The NICHD’s National Center for Medical Rehabilitation Research (NCMRR) established the TBI-CT Network in 2002 to conduct multicenter observational studies and clinical trials of patients with TBI. The overarching goal of the network is to:
- Evaluate acute and rehabilitative interventions for efficacy, safety, and cost-effectiveness;
- Study the interaction between acute care practice and rehabilitation strategies; and
- Follow patients to assess long-term functional outcomes.
Researchers in the TBI-CT Network are still conducting data analyses and other activities related to Network studies, but the Network itself is not currently receiving additional NICHD funding.
The TBI-CT Network included research teams at eight sites and a Data Coordinating Center (DCC). Staff from the NCMRR’s Traumatic Brain Injury (TBI) and Stroke Rehabilitation (TSR) Program provided scientific oversight for the Network.

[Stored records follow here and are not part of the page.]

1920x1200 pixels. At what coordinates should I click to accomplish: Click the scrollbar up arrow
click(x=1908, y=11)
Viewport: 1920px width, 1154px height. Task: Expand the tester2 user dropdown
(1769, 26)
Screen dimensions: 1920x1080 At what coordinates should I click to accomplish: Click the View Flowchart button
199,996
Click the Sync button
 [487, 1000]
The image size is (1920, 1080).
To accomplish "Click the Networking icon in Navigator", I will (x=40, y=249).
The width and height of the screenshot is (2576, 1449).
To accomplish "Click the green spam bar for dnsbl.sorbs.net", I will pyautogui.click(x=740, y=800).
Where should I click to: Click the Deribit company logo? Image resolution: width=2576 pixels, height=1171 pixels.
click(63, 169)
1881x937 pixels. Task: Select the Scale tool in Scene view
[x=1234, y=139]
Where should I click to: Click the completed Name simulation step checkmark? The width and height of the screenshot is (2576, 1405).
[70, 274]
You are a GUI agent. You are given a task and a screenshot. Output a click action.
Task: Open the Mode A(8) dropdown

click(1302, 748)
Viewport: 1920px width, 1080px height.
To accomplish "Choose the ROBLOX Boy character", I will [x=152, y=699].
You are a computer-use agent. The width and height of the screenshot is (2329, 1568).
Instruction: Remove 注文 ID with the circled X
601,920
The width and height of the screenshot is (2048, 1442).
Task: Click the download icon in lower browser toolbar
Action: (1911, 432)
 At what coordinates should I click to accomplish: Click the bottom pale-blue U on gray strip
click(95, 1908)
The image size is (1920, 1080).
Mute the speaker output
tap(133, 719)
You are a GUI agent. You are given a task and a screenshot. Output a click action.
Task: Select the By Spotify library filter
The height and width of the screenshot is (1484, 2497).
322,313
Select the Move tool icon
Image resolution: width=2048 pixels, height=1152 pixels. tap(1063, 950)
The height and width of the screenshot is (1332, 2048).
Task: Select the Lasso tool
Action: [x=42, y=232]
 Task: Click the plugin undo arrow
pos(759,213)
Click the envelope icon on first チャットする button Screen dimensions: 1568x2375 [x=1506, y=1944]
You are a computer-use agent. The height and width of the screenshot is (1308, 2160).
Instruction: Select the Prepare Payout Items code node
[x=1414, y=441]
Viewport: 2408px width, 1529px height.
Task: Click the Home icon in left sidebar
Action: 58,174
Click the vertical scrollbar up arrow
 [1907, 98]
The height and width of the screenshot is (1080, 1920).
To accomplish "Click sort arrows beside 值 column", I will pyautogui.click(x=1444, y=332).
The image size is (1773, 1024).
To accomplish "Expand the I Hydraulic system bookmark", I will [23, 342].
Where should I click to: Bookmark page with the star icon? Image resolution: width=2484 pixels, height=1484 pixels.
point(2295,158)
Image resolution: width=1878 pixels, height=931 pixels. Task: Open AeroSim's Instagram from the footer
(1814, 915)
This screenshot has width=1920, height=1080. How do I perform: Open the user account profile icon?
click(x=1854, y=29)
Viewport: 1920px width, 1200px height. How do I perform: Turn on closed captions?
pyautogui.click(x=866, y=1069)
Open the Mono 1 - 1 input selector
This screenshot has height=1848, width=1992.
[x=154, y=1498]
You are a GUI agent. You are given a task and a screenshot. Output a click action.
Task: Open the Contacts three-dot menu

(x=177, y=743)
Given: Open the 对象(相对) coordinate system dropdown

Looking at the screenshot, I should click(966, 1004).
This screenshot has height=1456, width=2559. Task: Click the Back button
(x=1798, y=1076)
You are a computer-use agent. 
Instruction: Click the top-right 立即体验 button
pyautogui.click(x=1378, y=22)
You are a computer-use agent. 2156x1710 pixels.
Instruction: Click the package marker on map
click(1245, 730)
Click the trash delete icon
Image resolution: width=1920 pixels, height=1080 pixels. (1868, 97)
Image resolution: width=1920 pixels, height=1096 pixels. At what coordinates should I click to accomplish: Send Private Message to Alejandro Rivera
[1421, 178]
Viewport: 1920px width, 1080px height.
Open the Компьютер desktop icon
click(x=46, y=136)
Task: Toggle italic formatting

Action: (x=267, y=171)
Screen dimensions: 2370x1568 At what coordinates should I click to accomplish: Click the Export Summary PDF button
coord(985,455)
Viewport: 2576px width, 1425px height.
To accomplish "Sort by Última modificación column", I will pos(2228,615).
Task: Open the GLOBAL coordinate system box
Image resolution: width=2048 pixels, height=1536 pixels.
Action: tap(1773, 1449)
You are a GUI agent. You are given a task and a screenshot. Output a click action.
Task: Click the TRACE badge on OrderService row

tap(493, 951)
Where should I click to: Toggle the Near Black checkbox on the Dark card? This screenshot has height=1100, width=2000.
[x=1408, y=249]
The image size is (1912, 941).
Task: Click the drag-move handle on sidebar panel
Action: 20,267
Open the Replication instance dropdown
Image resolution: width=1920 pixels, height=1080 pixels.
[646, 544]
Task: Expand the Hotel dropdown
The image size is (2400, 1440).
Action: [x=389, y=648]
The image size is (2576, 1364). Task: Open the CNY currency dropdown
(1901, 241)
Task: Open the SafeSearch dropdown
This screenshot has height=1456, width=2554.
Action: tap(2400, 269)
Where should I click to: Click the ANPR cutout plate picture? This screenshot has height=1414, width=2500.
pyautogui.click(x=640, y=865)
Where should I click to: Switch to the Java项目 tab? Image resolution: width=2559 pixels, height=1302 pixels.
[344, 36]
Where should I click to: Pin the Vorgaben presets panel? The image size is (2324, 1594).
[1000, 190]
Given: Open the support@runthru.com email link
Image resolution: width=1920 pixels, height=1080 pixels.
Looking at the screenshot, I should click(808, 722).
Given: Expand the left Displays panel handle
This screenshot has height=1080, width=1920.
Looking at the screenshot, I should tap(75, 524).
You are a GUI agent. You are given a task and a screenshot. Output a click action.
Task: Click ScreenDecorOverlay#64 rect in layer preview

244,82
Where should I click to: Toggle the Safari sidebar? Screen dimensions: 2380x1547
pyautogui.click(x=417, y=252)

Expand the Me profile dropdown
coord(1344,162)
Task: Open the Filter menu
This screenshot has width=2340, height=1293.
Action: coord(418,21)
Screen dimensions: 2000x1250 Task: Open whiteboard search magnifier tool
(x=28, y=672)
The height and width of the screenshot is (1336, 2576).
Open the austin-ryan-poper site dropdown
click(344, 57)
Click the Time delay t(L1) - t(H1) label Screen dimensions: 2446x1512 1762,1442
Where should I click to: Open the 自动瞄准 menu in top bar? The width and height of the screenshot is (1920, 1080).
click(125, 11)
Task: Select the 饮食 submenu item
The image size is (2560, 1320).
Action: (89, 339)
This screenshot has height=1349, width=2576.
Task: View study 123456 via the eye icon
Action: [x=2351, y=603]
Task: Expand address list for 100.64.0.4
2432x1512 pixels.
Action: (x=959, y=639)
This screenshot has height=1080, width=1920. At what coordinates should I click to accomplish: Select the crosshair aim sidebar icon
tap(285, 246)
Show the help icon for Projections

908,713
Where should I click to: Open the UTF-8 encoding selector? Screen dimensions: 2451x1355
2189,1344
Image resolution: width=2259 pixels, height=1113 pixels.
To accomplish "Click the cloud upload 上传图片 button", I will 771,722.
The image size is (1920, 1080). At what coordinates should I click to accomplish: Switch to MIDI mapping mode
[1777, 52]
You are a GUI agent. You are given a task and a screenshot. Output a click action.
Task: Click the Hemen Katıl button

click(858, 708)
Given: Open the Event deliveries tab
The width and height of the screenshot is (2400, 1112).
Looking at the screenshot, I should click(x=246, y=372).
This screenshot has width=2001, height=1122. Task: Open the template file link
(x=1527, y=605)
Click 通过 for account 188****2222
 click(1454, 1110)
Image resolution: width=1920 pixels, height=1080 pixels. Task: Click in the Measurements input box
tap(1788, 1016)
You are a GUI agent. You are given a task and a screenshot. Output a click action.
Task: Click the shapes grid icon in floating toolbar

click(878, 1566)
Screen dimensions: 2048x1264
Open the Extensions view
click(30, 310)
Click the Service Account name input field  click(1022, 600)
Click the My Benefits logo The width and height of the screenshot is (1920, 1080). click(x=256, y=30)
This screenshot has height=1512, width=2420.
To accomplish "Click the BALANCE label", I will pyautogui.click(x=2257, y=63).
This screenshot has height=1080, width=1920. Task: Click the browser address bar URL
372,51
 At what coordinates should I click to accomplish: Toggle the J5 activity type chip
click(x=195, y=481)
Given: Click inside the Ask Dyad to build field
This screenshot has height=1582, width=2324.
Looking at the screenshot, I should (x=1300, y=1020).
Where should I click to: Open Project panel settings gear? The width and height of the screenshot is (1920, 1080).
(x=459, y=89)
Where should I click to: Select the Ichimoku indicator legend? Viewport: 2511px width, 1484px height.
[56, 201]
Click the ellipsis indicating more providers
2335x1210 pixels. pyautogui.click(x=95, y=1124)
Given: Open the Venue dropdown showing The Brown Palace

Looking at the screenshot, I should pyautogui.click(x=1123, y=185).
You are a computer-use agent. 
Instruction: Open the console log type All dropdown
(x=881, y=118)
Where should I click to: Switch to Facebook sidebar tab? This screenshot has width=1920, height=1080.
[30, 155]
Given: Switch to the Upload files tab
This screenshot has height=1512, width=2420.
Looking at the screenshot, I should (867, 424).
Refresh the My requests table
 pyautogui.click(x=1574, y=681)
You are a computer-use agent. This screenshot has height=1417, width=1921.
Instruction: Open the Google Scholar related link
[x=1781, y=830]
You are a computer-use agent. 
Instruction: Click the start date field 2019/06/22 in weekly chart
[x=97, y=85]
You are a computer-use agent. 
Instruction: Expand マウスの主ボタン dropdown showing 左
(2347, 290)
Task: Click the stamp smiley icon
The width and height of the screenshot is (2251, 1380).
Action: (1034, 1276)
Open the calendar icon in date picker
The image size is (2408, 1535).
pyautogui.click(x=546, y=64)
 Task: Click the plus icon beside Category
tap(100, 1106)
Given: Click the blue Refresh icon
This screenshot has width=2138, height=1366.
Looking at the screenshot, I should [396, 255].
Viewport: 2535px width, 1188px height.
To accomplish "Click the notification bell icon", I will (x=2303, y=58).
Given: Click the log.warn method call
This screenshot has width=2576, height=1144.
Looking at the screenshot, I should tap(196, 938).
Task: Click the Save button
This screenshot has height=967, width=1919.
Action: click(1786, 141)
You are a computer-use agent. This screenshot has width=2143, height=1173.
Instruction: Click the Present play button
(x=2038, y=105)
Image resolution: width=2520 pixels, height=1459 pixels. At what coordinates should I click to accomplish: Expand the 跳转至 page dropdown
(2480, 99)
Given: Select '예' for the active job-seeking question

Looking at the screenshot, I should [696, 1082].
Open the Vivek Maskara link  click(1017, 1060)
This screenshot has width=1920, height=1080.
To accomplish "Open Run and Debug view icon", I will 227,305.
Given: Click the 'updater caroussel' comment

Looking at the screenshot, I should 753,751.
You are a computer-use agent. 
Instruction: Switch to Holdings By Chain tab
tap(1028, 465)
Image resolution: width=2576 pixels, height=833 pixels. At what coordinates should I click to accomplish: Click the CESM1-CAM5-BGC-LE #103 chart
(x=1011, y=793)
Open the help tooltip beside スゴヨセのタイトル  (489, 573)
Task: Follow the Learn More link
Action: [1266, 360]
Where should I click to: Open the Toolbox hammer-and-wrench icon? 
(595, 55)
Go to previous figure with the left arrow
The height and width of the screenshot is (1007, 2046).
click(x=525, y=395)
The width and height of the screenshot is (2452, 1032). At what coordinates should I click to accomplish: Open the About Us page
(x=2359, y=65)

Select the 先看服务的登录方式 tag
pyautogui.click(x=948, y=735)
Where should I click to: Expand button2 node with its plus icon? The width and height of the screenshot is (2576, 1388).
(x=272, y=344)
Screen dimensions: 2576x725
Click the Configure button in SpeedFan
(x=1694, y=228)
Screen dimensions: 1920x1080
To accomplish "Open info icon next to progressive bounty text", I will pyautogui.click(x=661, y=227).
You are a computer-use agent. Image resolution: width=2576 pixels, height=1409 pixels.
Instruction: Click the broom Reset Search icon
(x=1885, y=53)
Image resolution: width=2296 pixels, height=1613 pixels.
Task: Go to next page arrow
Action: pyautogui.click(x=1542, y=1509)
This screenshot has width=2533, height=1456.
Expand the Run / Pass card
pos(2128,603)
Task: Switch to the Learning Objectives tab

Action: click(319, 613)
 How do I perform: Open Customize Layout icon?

One of the primary activities of the TBI-CT Network was to create a working definition of TBI. In addition, the Network aimed to:
- Evaluate the relationship between acute care practice and rehabilitation strategies to long-term functional outcome
- Improve treatment
- Improve outcomes
- Evaluate safety and efficacy of interventions
Other research topics studied through the TBI-CT Network included (but were not limited to):
- Development of a TBI patient profile, including clinical features using the definition of TBI
- Development of clinical treatment guidelines and procedures for all points in the continuum of care for TBI patients, including:
- Guidelines for surgical care
- Systems-based protocol for severe and moderate TBI patients
- Deep-vein thrombosis prophylaxis procedures
- Rehabilitation guidelines for physical therapy, speech-language pathology, occupational therapy, and neuropsychology
- Development of acute intervention, genetics, behavioral rehabilitation, and depression protocols for TBI patients to provide statistically valid results of treatment effectiveness and answer important clinical questions in a cost-effective and efficient manner
In addition, Network researchers initiated and successfully enrolled patients in the Citicoline Brain Injury Trial (COBRIT) to evaluate the effect of 90 days of citicoline on the functional outcomes of patients with complicated mild, moderate, and severe TBI. Citicoline, a compound found throughout the body, offers potential neuroprotective properties as well as facilitating neurorepair post injury. Citicoline was approved for use in TBI in 59 countries. COBRIT is a two-arm, double-blind, placebo-controlled, phase III, multicenter trial that employs stringent neuroimaging and clinical criteria to assure accurate enrollment. Functional outcomes are assessed at 30, 90, and 180 days after injury. A corollary study is evaluating the role of genetic markers to establish a TBI genetics database. Analysis of data from COBRIT and the related study are currently underway; findings will be published once the analysis is complete. For more information on COBRIT, visit http://www.ncbi.nlm.nih.gov/pubmed/19803786.
The TBI-CT Network no longer receives funding, but data analysis activities are ongoing. Funded clinical sites within the Network included:
- Temple University
- University of Alabama, Birmingham
- University of Pittsburgh
- University of Washington
- University of Maryland School of Medicine
- University of Tennessee Health Science Center
- University of Texas-Southwestern Medical Center
- Virginia Commonwealth University
Columbia University served as the DCC for the Network.